• Text segment
+--

In this example, user jmutai gets display :1 (port 5901) and user devops gets display :2 (port 5902). Add as many users as you need.

Step 5: Configure Desktop Session

Each VNC user needs a configuration file that tells TigerVNC which desktop environment to launch and the session resolution. Create or edit ~/.vnc/config for each user.

vi ~/.vnc/config

For a GNOME session, add the following configuration:

session=gnome
geometry=1920x1080
alwaysshared

For XFCE, use this instead:

session=xfce
geometry=1920x1080
alwaysshared

The geometry setting controls the VNC session resolution. Adjust to match your monitor. Common values are 1920×1080, 1680×1050, or 1280×1024. The alwaysshared option allows multiple clients to view the same session simultaneously.

Step 6: Start the TigerVNC Service

TigerVNC uses a systemd template service. Start the service for display :1 (which maps to the user you assigned in Step 4).

sudo systemctl start vncserver@:1

Check that the service is running. If your desktop environment is installed and the VNC password is set, the service should start without errors.

sudo systemctl status vncserver@:1

The output should show the service as active (running) with the Xvnc process started:

● vncserver@:1.service - Remote desktop service (VNC)
     Loaded: loaded (/usr/lib/systemd/system/[email protected]; disabled; preset: disabled)
     Active: active (running) since Sun 2026-03-22 20:50:00 EAT; 5s ago
   Main PID: 12345 (vncserver)
      Tasks: 0 (limit: 23456)
     Memory: 1.2M
        CPU: 50ms
     CGroup: /system.slice/system-vncserver.slice/vncserver@:1.service

Verify the VNC server is listening on the expected port with ss.

ss -tlnp | grep 590

You should see port 5901 in the listening state:

LISTEN 0      5            0.0.0.0:5901      0.0.0.0:*    users:(("Xvnc",pid=12346,fd=0))

Step 7: Configure Firewall for VNC Access

Open the VNC port in firewalld. Port 5901/tcp corresponds to display :1. If you configured additional displays, open those ports too (5902 for :2, 5903 for :3, etc.).

sudo firewall-cmd --permanent --add-port=5901/tcp
sudo firewall-cmd --reload

Confirm the port is open by listing the active firewall rules.

sudo firewall-cmd --list-ports

The output should include 5901/tcp:

5901/tcp

For multiple users, open a range of ports instead of adding them one by one. This opens ports 5901 through 5905 to support displays :1 through :5:

sudo firewall-cmd --permanent --add-port=5901-5905/tcp
sudo firewall-cmd --reload

If you are running firewalld with a non-default zone, make sure to specify the correct zone with the --zone flag.

+--

• Given material
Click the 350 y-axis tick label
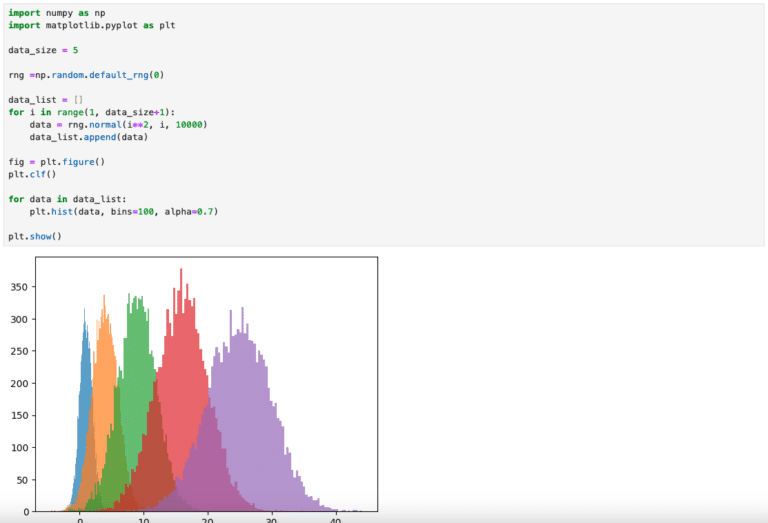The height and width of the screenshot is (523, 768). point(19,287)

+--

• To-do list
• 1. List every step heading that appears in the TigerVNC setup guide.
• 2. Translate this sentence from the TigerVNC setup guide into Spanish: "The alwaysshared option allows multiple clients to view the same session simultaneously."

• Worked solutions
• 1.
- Step 5: Configure Desktop Session
- Step 6: Start the TigerVNC Service
- Step 7: Configure Firewall for VNC Access

• 2. La opción alwaysshared permite que varios clientes vean la misma sesión simultáneamente.